▸ **What is needed**
Where the data below has the string "computer", return the whole line.

(Dataset entries)
»»

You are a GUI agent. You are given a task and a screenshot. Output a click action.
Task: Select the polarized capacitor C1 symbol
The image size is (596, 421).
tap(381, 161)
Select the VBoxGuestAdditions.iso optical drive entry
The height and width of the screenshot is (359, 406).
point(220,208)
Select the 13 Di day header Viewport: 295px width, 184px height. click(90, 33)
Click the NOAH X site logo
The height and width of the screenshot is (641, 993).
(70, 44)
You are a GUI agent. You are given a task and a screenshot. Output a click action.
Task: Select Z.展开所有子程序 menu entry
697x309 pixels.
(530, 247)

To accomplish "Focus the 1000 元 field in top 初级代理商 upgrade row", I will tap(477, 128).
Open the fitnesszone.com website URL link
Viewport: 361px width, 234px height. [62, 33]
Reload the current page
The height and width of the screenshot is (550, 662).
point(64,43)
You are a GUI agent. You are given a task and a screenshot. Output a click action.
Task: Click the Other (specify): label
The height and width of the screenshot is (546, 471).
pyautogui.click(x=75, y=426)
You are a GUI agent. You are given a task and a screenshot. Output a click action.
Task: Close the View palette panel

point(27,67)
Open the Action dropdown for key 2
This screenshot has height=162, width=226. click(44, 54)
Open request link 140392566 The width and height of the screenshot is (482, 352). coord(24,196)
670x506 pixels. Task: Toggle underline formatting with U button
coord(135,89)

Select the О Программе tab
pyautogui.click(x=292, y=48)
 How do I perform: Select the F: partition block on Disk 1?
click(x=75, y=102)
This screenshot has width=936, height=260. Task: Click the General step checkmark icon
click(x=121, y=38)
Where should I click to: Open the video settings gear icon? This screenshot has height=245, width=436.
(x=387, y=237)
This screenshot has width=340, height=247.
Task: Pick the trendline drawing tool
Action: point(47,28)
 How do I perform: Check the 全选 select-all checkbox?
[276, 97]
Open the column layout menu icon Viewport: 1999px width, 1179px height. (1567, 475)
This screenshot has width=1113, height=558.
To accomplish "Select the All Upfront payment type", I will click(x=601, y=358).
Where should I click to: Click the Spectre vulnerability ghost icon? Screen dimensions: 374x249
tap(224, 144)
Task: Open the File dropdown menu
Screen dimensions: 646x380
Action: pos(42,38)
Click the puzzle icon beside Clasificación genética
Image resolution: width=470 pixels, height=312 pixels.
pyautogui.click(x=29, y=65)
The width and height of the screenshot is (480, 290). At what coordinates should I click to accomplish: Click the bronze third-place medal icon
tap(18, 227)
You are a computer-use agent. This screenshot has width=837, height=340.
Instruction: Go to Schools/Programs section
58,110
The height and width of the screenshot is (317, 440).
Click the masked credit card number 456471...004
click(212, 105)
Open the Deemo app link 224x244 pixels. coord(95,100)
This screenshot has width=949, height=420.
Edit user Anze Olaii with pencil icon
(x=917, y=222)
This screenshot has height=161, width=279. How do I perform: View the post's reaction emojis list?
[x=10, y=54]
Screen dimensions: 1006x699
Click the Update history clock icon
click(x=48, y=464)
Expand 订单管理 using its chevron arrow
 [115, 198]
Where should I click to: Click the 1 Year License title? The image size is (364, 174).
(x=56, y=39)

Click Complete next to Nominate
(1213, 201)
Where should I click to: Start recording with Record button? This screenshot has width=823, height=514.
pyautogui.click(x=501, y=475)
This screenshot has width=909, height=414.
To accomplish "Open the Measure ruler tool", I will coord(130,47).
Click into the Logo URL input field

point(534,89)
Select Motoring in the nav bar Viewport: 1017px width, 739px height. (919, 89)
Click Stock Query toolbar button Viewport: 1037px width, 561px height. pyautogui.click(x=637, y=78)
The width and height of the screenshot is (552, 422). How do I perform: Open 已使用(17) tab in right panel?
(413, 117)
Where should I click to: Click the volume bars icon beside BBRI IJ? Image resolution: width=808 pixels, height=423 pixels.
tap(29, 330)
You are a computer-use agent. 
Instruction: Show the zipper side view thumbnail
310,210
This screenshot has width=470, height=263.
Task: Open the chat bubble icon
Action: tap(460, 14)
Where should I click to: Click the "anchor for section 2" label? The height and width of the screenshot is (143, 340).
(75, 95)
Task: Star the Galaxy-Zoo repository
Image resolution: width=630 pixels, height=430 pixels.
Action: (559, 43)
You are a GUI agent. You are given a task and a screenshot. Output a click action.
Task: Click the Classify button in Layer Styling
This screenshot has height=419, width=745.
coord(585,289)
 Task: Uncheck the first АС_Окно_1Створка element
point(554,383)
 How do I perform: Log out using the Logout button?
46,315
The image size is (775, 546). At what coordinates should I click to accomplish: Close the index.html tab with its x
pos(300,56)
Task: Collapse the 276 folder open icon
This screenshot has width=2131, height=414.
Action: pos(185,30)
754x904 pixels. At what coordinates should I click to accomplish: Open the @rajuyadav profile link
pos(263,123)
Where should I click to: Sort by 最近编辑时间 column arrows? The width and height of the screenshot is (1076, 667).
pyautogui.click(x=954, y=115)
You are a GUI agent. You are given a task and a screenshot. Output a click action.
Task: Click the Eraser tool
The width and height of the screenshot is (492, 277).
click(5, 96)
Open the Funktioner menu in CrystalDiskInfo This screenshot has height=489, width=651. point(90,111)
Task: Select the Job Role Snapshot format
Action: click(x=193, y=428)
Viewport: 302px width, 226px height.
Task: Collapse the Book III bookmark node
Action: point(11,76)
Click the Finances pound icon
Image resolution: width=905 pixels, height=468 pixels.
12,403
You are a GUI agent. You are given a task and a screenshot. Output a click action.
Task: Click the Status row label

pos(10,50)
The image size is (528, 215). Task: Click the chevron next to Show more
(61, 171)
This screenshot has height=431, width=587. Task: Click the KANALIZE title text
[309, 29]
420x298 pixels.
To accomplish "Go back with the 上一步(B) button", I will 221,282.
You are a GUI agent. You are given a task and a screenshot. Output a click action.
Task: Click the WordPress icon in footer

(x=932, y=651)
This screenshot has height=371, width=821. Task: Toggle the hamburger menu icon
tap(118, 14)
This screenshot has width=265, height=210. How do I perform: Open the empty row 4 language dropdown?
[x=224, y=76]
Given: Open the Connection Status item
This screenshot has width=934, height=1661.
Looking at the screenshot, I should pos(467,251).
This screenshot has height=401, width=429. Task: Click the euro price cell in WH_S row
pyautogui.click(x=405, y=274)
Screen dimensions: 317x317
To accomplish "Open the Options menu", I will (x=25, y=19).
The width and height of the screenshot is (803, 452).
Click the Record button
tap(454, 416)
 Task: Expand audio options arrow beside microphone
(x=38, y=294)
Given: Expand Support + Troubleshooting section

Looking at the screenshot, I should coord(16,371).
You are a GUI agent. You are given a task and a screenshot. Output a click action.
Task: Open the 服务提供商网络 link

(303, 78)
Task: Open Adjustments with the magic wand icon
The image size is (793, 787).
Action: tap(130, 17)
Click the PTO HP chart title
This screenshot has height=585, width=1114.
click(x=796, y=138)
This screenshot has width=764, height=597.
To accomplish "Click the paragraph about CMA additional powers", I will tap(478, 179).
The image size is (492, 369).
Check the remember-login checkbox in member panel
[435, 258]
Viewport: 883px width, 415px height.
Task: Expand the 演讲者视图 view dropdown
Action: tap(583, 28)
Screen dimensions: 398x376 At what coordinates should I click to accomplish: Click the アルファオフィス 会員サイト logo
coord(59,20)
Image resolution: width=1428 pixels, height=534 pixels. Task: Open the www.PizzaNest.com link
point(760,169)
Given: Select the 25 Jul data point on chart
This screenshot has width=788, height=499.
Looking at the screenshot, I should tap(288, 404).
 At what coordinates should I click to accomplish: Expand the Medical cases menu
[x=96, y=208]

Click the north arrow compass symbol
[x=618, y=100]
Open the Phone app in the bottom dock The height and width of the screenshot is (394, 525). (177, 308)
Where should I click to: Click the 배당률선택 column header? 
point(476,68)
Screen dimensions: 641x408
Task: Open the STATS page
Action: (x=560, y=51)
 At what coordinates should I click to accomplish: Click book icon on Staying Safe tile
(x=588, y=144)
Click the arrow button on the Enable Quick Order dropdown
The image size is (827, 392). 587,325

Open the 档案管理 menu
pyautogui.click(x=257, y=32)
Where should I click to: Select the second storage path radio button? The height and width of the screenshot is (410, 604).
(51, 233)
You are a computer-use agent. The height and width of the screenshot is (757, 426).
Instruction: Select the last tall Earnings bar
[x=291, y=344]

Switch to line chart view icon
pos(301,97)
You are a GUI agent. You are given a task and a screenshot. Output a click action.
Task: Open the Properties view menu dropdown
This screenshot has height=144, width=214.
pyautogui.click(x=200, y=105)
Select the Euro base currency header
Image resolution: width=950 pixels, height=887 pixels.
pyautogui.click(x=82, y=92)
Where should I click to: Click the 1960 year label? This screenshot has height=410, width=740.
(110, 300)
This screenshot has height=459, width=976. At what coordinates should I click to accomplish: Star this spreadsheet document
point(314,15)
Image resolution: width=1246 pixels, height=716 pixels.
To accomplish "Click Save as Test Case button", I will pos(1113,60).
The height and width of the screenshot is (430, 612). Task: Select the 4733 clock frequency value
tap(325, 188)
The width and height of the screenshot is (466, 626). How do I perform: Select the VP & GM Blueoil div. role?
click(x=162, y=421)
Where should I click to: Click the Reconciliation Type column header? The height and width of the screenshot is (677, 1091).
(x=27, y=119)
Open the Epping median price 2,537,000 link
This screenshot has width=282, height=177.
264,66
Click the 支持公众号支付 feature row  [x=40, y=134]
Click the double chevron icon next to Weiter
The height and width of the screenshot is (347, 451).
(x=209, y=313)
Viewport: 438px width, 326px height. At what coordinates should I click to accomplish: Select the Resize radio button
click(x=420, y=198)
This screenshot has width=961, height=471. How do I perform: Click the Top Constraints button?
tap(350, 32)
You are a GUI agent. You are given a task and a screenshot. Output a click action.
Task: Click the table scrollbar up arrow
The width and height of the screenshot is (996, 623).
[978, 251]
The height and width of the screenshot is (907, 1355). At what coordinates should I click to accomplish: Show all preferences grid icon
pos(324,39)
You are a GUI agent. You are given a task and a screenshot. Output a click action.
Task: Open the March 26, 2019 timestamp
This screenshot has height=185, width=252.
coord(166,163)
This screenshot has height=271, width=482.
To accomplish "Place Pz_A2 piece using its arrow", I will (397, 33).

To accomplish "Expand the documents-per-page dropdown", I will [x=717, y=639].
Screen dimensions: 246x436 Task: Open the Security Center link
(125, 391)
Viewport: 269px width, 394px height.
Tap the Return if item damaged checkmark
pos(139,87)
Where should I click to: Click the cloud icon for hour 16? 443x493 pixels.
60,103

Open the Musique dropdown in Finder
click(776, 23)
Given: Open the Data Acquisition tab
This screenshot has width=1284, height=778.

««

▸ **Response below**
You are a computer-use agent. This screenshot has width=837, height=340.
You are a computer-use agent. 
You are a computer-use agent. The height and width of the screenshot is (757, 426).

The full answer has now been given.